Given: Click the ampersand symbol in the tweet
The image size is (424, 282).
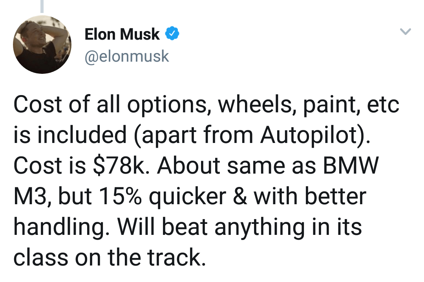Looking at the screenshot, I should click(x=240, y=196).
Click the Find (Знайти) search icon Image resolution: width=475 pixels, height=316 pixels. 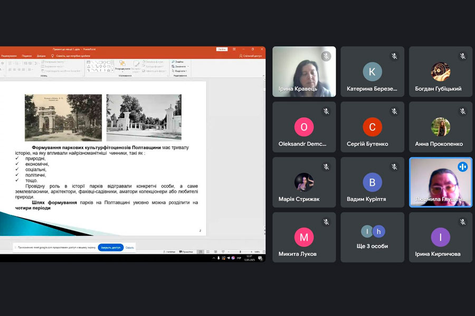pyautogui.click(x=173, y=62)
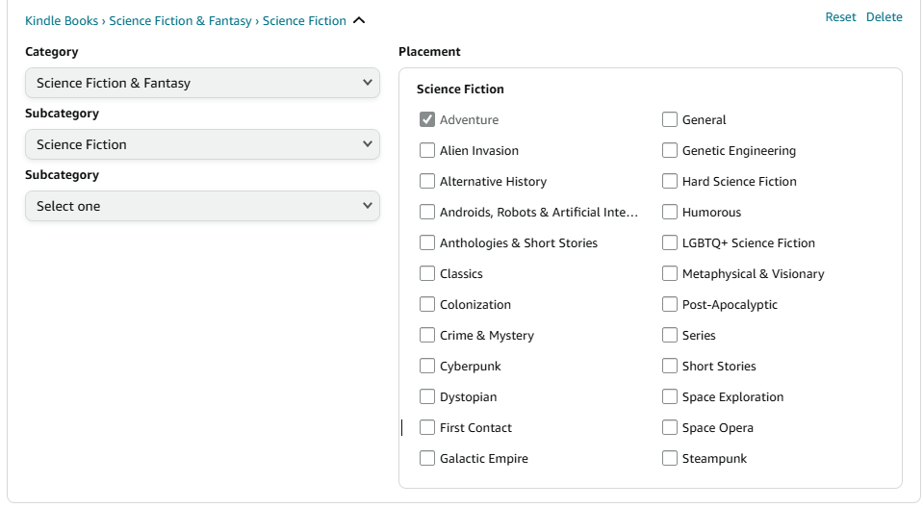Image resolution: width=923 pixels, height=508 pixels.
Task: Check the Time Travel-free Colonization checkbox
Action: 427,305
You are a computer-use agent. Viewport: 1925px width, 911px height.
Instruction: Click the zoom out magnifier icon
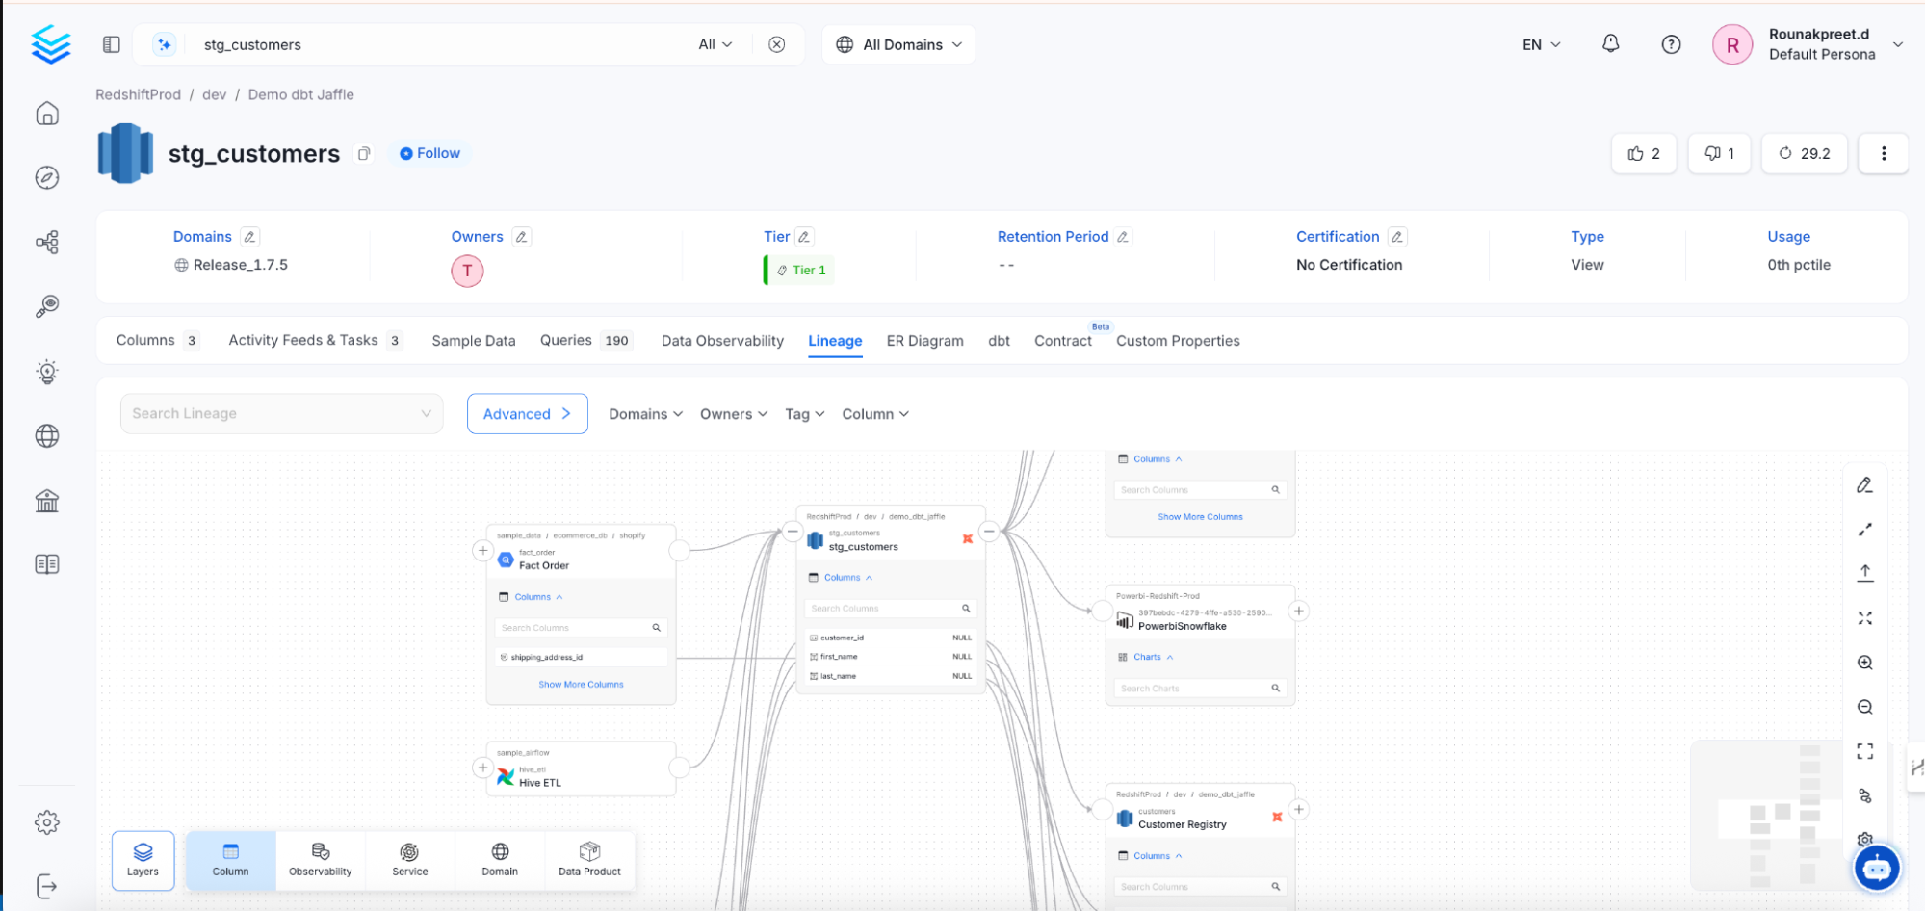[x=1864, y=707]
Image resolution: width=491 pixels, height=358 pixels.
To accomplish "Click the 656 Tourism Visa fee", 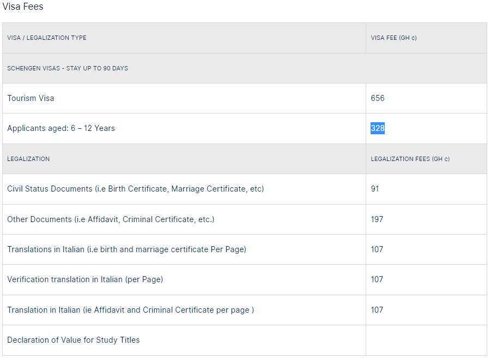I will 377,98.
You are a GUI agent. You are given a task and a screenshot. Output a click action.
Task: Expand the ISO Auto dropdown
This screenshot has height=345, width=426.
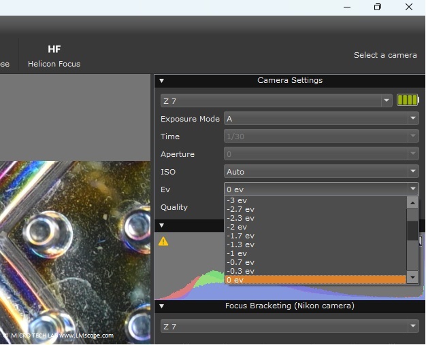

..............................

What the task requires
Copy each line of the entries that includes the word "agent".

Task result
You are a computer-use agent. Viewport: 1925px width, 911px height.
You are a GUI agent. You are given a task and a screenshot. Output a click action.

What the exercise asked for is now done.